Parent Question: What are the sleep needs of high school age teens? How much is enough?
Teens need from 8 1/2 and 9 1/4 hours of sleep each night. Most adolescents DO NOT get enough sleep – one report found that only 15% reported sleeping 8 1/2 hours on school nights.
What are the side effects of lack of sleep?
Teens tend to have irregular sleep patterns across the week – they typically stay up late and sleep in late on weekends. This irregularity affects their biological clocks and hurts the quality of their sleep. Some side effects include: Limits ability to learn, listen, concentrate and solve problems; Contributes to acne and other skin problems; Leads to inappropriate or aggressive behavior (e.g. yelling, impatience with family members and teachers); Eat unhealthy foods (e.g. sweets, fried foods) that lead to weight gain; Performs poorly in sports (e.g. reduced endurance and cardiovascular performance, delayed visual and auditory reaction time).
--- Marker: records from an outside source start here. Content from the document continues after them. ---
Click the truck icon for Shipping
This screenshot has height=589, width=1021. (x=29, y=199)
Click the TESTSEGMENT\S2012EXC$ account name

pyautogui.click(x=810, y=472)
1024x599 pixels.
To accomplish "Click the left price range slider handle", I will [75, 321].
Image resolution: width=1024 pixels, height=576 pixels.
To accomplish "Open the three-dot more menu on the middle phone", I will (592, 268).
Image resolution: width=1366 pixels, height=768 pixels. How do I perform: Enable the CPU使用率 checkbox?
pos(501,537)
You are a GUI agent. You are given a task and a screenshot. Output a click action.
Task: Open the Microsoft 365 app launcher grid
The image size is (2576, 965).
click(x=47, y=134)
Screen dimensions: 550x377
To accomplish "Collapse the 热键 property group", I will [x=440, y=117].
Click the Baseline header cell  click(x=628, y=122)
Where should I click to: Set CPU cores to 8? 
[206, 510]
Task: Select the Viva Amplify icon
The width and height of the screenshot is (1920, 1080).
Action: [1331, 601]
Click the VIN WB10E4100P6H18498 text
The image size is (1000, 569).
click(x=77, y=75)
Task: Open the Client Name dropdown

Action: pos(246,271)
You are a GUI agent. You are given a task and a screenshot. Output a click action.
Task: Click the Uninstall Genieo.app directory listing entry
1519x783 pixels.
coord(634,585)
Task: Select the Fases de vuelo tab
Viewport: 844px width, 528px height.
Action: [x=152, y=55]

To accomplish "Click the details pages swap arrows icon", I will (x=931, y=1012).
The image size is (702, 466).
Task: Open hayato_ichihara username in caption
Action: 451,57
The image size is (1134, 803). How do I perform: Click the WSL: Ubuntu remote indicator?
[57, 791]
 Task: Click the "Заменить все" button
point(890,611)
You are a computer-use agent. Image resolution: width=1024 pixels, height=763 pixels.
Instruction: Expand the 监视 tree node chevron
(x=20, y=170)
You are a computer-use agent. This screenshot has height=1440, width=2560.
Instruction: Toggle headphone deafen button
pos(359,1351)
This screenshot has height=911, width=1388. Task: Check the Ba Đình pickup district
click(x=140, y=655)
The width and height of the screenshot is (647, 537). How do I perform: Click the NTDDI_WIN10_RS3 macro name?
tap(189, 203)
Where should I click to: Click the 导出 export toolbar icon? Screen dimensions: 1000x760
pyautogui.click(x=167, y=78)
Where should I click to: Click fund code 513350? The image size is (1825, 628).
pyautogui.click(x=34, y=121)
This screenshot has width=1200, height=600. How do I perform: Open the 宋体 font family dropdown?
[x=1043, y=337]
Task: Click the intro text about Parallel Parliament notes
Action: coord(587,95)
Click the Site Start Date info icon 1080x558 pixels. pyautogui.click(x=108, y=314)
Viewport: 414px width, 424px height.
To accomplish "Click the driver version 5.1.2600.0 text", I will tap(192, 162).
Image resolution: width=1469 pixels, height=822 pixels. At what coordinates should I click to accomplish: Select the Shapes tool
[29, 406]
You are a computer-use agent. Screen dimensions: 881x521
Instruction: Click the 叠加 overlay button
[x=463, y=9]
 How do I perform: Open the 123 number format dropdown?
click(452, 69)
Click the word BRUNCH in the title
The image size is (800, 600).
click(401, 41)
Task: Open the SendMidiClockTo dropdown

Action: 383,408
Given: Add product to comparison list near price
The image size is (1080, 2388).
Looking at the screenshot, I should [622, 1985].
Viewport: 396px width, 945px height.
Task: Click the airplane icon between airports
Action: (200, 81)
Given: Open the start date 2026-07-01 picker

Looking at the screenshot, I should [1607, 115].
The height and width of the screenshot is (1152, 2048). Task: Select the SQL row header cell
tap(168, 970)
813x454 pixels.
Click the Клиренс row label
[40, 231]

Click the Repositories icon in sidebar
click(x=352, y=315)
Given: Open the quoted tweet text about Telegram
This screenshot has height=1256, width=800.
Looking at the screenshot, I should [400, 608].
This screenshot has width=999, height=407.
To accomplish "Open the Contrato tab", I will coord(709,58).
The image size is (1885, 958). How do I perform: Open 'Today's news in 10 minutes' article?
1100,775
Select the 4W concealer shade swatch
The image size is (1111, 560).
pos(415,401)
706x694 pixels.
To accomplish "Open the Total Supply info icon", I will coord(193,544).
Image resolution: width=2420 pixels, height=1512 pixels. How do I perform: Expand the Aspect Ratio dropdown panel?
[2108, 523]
How do school schedules conspire against them getting enough sleep?
Schools ask teens to sleep at the wrong times. A teen’s biological clock is in conflict with the school bell. Too many teens come to high school too sleepy to learn. A few schools have become “sleep-smart” by setting later bell times. They’ve found that students do not go to bed later, but get one hour more of sleep per school night, which means five hours more per week. Parents and teachers contend that starting school later improves student morale and attitudes. Students report that they feel ready to learn when they get to school in the morning.
What are some pointers for parents?
1. Be a good role model. Practice good sleep hygiene yourself.
2. Enforce regular sleep schedules for all children and teens. Establish a quiet relaxing time in the evening before bedtime when music and television are not permitted.
3. Talk with your kids about their sleep/wake schedules. Assess time in extracurricular activities and outsides jobs, and make adjustments, if appropriate.
4. Consider having each teen keep a sleep diary for 1 or 2 weeks. Review it for poor sleep hygiene, and make an effort to change patterns, if necessary.
5. During vacations, help your teen adjust for a smooth transition to the upcoming school schedule. Go to sleep and awaken 15 minutes earlier each day until teen reaches desired sleep and wake times.
6. Always be on the look out for signs of sleep deprivation—difficulty waking in the morning, falling asleep during quiet times in the day, irritability in late day, and sleeping super-long on weekends.
7. Avoid use of caffeine and other substances that can affect sleep.